* [Data for processing]
····················
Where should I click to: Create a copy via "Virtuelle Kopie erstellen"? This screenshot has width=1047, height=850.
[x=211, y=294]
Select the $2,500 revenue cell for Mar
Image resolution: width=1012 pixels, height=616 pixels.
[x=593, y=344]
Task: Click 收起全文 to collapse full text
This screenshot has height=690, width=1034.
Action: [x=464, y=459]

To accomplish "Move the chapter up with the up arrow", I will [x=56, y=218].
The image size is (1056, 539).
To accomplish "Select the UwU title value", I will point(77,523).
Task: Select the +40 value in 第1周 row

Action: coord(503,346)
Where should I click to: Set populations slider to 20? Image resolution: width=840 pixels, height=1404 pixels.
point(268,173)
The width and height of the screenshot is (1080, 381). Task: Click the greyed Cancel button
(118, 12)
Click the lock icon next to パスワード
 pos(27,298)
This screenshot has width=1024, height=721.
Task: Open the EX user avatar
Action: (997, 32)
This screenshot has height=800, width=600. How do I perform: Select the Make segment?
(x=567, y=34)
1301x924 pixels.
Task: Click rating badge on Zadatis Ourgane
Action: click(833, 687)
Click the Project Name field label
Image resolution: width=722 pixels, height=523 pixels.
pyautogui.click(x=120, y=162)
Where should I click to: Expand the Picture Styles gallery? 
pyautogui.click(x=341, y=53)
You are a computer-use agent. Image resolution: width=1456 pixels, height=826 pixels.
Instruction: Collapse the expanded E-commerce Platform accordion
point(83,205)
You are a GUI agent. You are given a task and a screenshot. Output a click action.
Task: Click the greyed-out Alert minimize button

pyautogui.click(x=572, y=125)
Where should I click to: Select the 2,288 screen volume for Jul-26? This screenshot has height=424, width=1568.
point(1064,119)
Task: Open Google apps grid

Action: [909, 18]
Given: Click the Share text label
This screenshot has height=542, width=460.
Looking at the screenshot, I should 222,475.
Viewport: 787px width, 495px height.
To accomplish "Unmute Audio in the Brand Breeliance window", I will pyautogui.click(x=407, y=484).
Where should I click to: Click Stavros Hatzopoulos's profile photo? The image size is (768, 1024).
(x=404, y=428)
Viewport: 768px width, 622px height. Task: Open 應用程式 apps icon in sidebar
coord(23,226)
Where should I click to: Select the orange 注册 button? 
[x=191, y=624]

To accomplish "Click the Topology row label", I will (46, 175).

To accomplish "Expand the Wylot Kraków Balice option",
····················
* [Exercise instructions]
Retype all the data. Nothing may be left out or altered.

* [Answer to this problem]
Where should I click to: Create a copy via "Virtuelle Kopie erstellen"? This screenshot has width=1047, height=850.
[x=211, y=294]
Select the $2,500 revenue cell for Mar
Image resolution: width=1012 pixels, height=616 pixels.
[x=593, y=344]
Task: Click 收起全文 to collapse full text
This screenshot has height=690, width=1034.
Action: [x=464, y=459]

To accomplish "Move the chapter up with the up arrow", I will [x=56, y=218].
The image size is (1056, 539).
To accomplish "Select the UwU title value", I will point(77,523).
Task: Select the +40 value in 第1周 row

Action: coord(503,346)
Where should I click to: Set populations slider to 20? Image resolution: width=840 pixels, height=1404 pixels.
point(268,173)
The width and height of the screenshot is (1080, 381). Task: Click the greyed Cancel button
(118, 12)
Click the lock icon next to パスワード
 pos(27,298)
This screenshot has width=1024, height=721.
Task: Open the EX user avatar
Action: (997, 32)
This screenshot has height=800, width=600. How do I perform: Select the Make segment?
(x=567, y=34)
1301x924 pixels.
Task: Click rating badge on Zadatis Ourgane
Action: click(833, 687)
Click the Project Name field label
Image resolution: width=722 pixels, height=523 pixels.
pyautogui.click(x=120, y=162)
Where should I click to: Expand the Picture Styles gallery? 
pyautogui.click(x=341, y=53)
You are a computer-use agent. Image resolution: width=1456 pixels, height=826 pixels.
Instruction: Collapse the expanded E-commerce Platform accordion
point(83,205)
You are a GUI agent. You are given a task and a screenshot. Output a click action.
Task: Click the greyed-out Alert minimize button

pyautogui.click(x=572, y=125)
Where should I click to: Select the 2,288 screen volume for Jul-26? This screenshot has height=424, width=1568.
point(1064,119)
Task: Open Google apps grid

Action: [909, 18]
Given: Click the Share text label
This screenshot has height=542, width=460.
Looking at the screenshot, I should 222,475.
Viewport: 787px width, 495px height.
To accomplish "Unmute Audio in the Brand Breeliance window", I will pyautogui.click(x=407, y=484).
Where should I click to: Click Stavros Hatzopoulos's profile photo? The image size is (768, 1024).
(x=404, y=428)
Viewport: 768px width, 622px height. Task: Open 應用程式 apps icon in sidebar
coord(23,226)
Where should I click to: Select the orange 注册 button? 
[x=191, y=624]

To accomplish "Click the Topology row label", I will (46, 175).

To accomplish "Expand the Wylot Kraków Balice option",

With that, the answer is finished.